ANN models were not so popular before five years ago, because (i) there are many hard-to-tune design choices e.g., activation functions, number of neurons, and number of layers, (ii) complicated NN models, esp. ones with many layers are difficult to train because of the vanishing gradient problem, (iii) NN advantages rely on sufficiently large training data and hence fast computers. These issues are progressively being overcome: (a) ReLU’s efficacy has made it the dominant choice of activation function. (b) Layer-wise pre-training (e.g., RBM Hinton et al. 2006) can give a good initialisation for later supervised fine-tuning. Hessian-free optimization also partially alleviates the problem. (c) Most importantly, modern computers allow backpropagation to work on deeper networks within reasonable time (Schmidhuber 2015), particularly when equipped with—now relatively affordable—GPUs. (d) Thanks to crowdsourcing, large-scale labelled data are now available in many areas.

Table 1 The architecture of Sketch-a-Net

Full size table

DNNs have recently achieved impressive performance for many recognition tasks across different disciplines. In particular, CNNs have dominated top benchmark results on visual recognition challenges such as ILSVRC (Deng et al. 2009). An important advantage of DNNs, particularly CNNs, compared with conventional classifiers such as SVMs, lies with the closely coupled nature of presentation learning and classification (i.e., from raw pixels to class labels in a single network), which makes the learned feature representation maximally discriminative. Very recently, it was shown that even deeper networks with smaller filters (Simonyan and Zisserman 2015) are preferable for photo recognition. Despite these advances, most existing image recognition DNNs are optimised for photos, ultimately making them perform sub-optimally on sketches. In this paper, we show that directly applying successful photo-oriented DNNs to sketches leads to little improvement over hand-crafted feature based methods. In contrast, by designing an architecture for sketches (e.g., with larger rather than smaller filters) as well as data augmentation for designed sketches (e.g., exploiting stroke timing for varying training data abstraction), our Sketch-a-Net achieves state-of-the-art recognition performance.

2.3 DNNs for Sketch Modelling

Very few existing works exploit DNNs for sketch modelling. One exception is the sketch-to-3D-shape retrieval work in Wang et al. (2015). Designed for cross-domain (sketch to photo) matching, it uses a variant of Siamese network where the photo branch and sketch branch have the same architecture without any special treatment of the unique sketch images. In our work, a different recognition problem is tackled resulting in a very different network architecture.

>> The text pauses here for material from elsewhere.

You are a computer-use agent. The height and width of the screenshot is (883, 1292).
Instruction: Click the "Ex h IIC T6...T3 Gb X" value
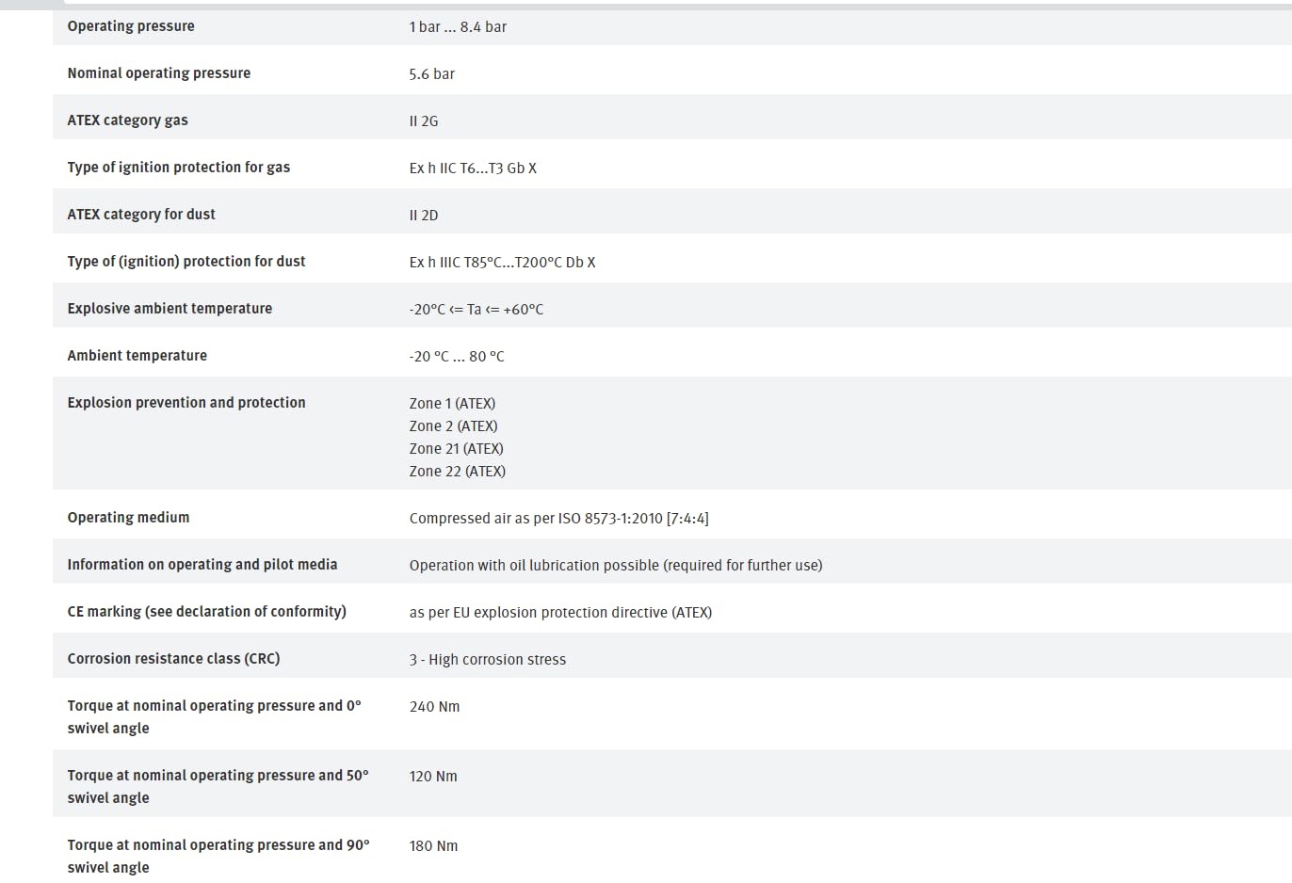click(473, 169)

Importantly, the architecture and the model training strategy are carefully designed to suit the characteristics of free-hand sketch.

An early preliminary version of this work was published in Yu et al. (2015). Compared to the earlier version of Sketch-a-Net (SN1.0) in Yu et al. (2015), there are a number of modifications in the current network (SN2.0). Specifically, SN1.0 addressed the stroke ordering and sketch abstraction issues by—at both training and testing time: (i) segmenting the sketch in time, and processing the segments by different input channels in the DNN, and (ii) processing the sketch at multiple scales as different members of a network ensemble. In contrast, in SN2.0 we move all these considerations to the data augmentation stage. In particular, we use stroke timing and geometry information to define a simple but powerful data augmentation strategy that synthesises sketches at varying abstraction levels, and deforms them to achieve a much richer training set. The result is a simplified smaller model that is more broadly applicable to pixmaps at testing time. In addition, the newly introduced data augmentation strategies and simplifier network architecture (i.e., less model parameters) all help to alleviate the problem of over-fitting to scarce sketch data. As a result, while SN1.0 just about beats humans on the sketch recognition task using the TU-Berlin benchmark (74.9 vs. 73.1 %), SN2.0 beats humans by a large margin (77.95 vs. 73.1 %). Further comparison of these two networks is discussed in Sect. 4.2.

3 Methodology

In this section we introduce the key features of our framework. We first detail our basic CNN architecture and outline the important considerations for Sketch-a-Net compared to the conventional photo-oriented DNNs (Sect. 3.1). We next explain how our simple but powerful data augmentation approach exploits stroke timing information to generate training sketches at various abstraction levels (Sect. 3.2). We then further demonstrate how stroke-geometry can be used to programatically generate more diverse sketches to further enhance the richness of the training set (Sect. 3.3). Figure 2 illustrates our overall framework.

3.1 A CNN for Sketch Recognition

Sketch-a-Net is a deep CNN. Despite all efforts so far, it remains an open question how to design CNN architecture for a specific visual recognition task; but most recent recognition networks (Chatfield et al. 2014; Simonyan and Zisserman 2015) now follow a design pattern of multiple convolutional layers followed by fully connected layers, as popularised by the work of Krizhevsky et al. (2012).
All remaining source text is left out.